Exercise prompt →
In the lines from the first one through the one that contains "The height and", switch "screenshot" to "screen capture" and change nothing else. Give only those lines.

Extracted entries →
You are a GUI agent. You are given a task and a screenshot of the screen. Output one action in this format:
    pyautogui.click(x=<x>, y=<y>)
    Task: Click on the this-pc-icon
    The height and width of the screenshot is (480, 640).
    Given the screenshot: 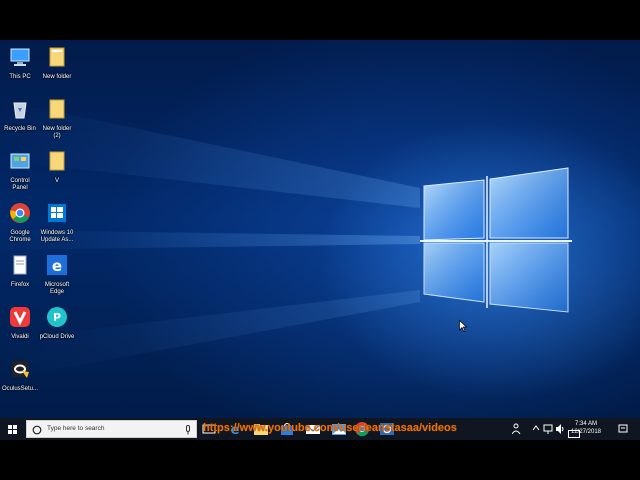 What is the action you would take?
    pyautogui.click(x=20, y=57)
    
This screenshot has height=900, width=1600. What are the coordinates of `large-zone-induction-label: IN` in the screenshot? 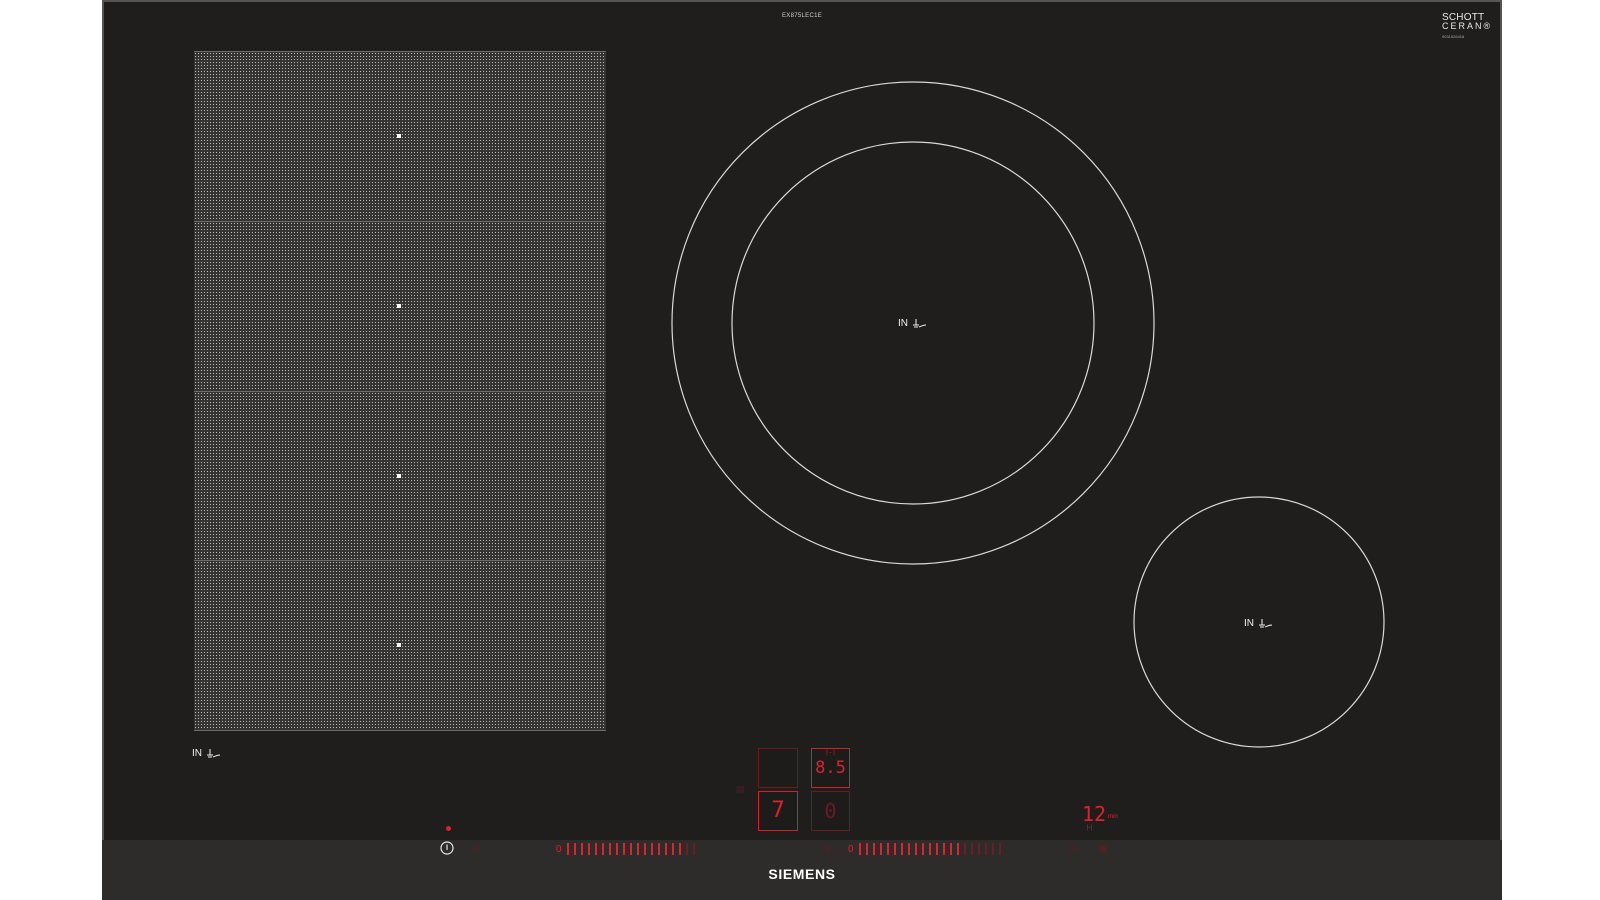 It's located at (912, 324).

Result of the task →
You are a GUI agent. You are given a task and a screen capture of the screen. Output one action in this format:
    pyautogui.click(x=<x>, y=<y>)
    Task: Click on the this-pc-icon
    The height and width of the screen capture is (480, 640).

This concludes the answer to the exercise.